Found this sad news buried at the bottom of a tangentially related news report.


> ...
> 
> CTV News has learned that another Afghan veteran died by suicide Wednesday night. Cpl. Scott Smith, a father of two, took his own life after returning home from a holiday dinner with his CFB Gagetown colleagues.
> 
> ...


http://www.ctvnews.ca/politics/critics-question-general-dynamics-500k-contribution-to-military-mental-health-research-centre-1.2144469


----------



## The Bread Guy (12 Dec 2014)

Damn ....

Condolences to all affected


----------



## cupper (12 Dec 2014)

Damn shame.

Let's remember this is not a good time of year for those who are suffering from mental illnesses or are just having a hard time coping with life. We should all make an effort to help them if they need it, or just lend an ear. 

To quote Red Green "We're all in this together"

Rest in Peace Lad.


----------



## McG (12 Dec 2014)

CTV is now reporting that Cpl Smith was a member of 2 RCR.  
http://atlantic.ctvnews.ca/rcmp-investigating-after-soldier-found-dead-in-home-off-n-b-base-1.2144379

There appears to have only been one Cpl by that name in the Bn, and he was also a member of this site.
http://army.ca/forums/members/32623


----------



## Eye In The Sky (12 Dec 2014)

Damn.  Rest in peace.


----------



## jollyjacktar (12 Dec 2014)

My heart fell when I heard of another one of us gone.  My condolences to his family, friends and comrades.   :yellow:


----------



## DAA (12 Dec 2014)

My condolences to the family.  It's always a sad time when something like this happens.

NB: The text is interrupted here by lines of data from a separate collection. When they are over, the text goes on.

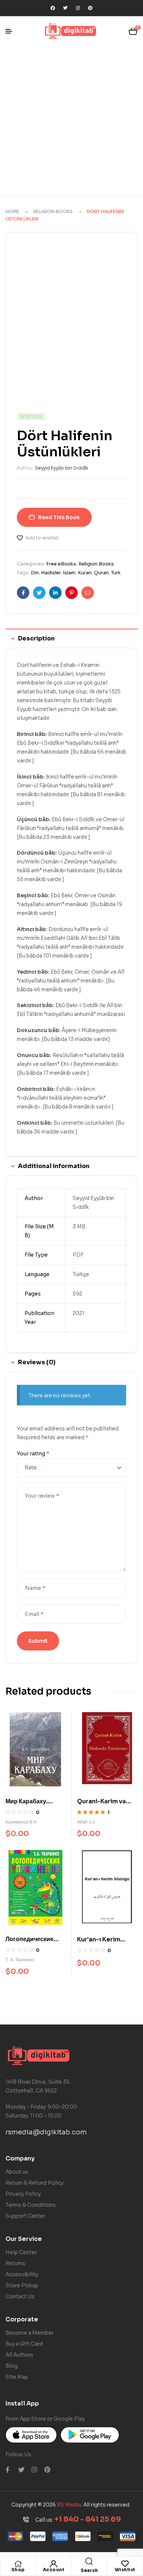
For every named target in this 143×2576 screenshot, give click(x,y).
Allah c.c (86, 1822)
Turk (116, 573)
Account (54, 2569)
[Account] (53, 2564)
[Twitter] (65, 8)
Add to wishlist (42, 537)
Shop (18, 2569)
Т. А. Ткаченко (20, 1959)
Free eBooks (61, 564)
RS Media (69, 2504)
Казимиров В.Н (21, 1822)
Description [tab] (36, 638)
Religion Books (53, 211)
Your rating (33, 1453)
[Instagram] (77, 8)
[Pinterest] (90, 8)
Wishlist (125, 2569)
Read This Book (59, 517)
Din (35, 573)
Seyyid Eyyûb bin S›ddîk (61, 468)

But my advice to all those out there given the time of the year, be it Snr NCO's, Officers or even the Jr Ranks.  We all say "Merry Christmas" or "Happy Holidays" and get the same response back.   This may be the case for most of us, but it might not be the case for some of us.   Keep a watchful eye on your troops and your friends......


----------